▶ [EXERCISES TO COMPLETE]
[1] Answer these from the Title VII excerpt:
(a) Which case does the excerpt quote for the principle that Congress is presumed to be aware of an interpretation of a statute?
(b) In what year did Congress amend the Fair Housing Act, according to the Court?
(c) Which justice dissented, describing the amendments as "a compromise among [three] factions"?
[2] Please write out the stretch of the Title VII excerpt from "Doc. 0120133080, 2015" through "775, 792 (1998)".

▶ [SOURCE TEXT]
━━━━━━━━━━━━━━━━━━━━━━━━━━━━━━

Doc. 0120133080, 2015 WL 4397641 (July 15, 2015) (reversing course and holding
that sexual orientation discrimination is per se sex discrimination).
B. Congress Has Repeatedly Ratified The Settled Understanding
That Title VII Does Not Bar Sexual Orientation Discrimination
1. It is a well-established interpretive principle that “Congress is presumed
to be aware of an administrative or judicial interpretation of a statute and to adopt
that interpretation when it re-enacts a statute without change.” Lorillard v. Pons,
434 U.S. 575, 580 (1978); see Faragher v. City of Boca Raton, 524 U.S. 775, 792 (1998)
(“[T]he force of precedent here is enhanced by Congress’s amendment to the liability
provisions of Title VII since the Meritor decision, without providing any modification
of our holding.”).

The Supreme Court recently applied this principle in Texas Department of Housing
& Community Affairs v. Inclusive Communities Project, Inc., 135 S. Ct. 2507 (2015). The
Court there observed that, when Congress in 1988 amended the Fair Housing Act
(FHA), 42 U.S.C. 3601 et seq., it “was aware of th[e] unanimous precedent” of multiple
Courts of Appeals holding that the FHA authorized disparate impact claims, and
“with that understanding, [Congress] made a considered judgment to retain the
relevant statutory text.” Id. at 2519. The Court explained that, “[a]gainst this
background understanding in the legal and regulatory system, Congress’ decision in
1988 to amend the FHA while still adhering to the operative language * * * is
convincing support for the conclusion that Congress accepted and ratified” that
understanding: “[if] a word or phrase has been * * * given a uniform interpretation by
inferior courts * * *, a later version of that act perpetuating the wording is presumed
to carry forward that interpretation.” Id. at 2520. Finally, the Court found further
“confirmation of Congress’ understanding” in “the substance of the 1988
amendments,” which the Court believed “logical[ly] * * * presupposed” that disparate
impact was available under the pre-1988 version of the FAA. Id.; but see id. at 2540-41
(Alito, J., dissenting) (describing the 1988 amendments instead as “a compromise
among [three] factions”).

━━━━━━━━━━━━━━━━━━━━━━━━━━━━━━

▶ [STORED DATA]
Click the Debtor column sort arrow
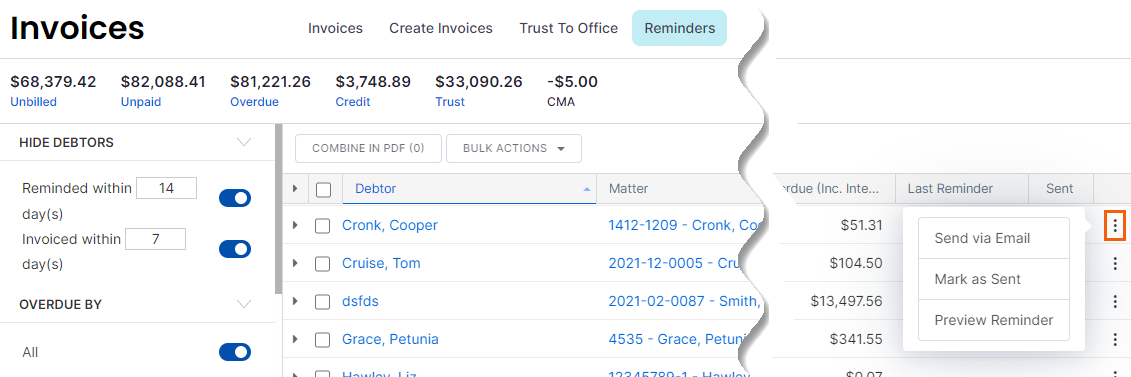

━━━━━━━━━━━━━━━━━━━━━━━━━━━━━━

▶ [EXPECTED RESPONSES]
[1]
(a) Lorillard v. Pons
(b) 1988
(c) Justice Alito

[2]
Doc. 0120133080, 2015 WL 4397641 (July 15, 2015) (reversing course and holding
that sexual orientation discrimination is per se sex discrimination).
B. Congress Has Repeatedly Ratified The Settled Understanding
That Title VII Does Not Bar Sexual Orientation Discrimination
1. It is a well-established interpretive principle that “Congress is presumed
to be aware of an administrative or judicial interpretation of a statute and to adopt
that interpretation when it re-enacts a statute without change.” Lorillard v. Pons,
434 U.S. 575, 580 (1978); see Faragher v. City of Boca Raton, 524 U.S. 775, 792 (1998)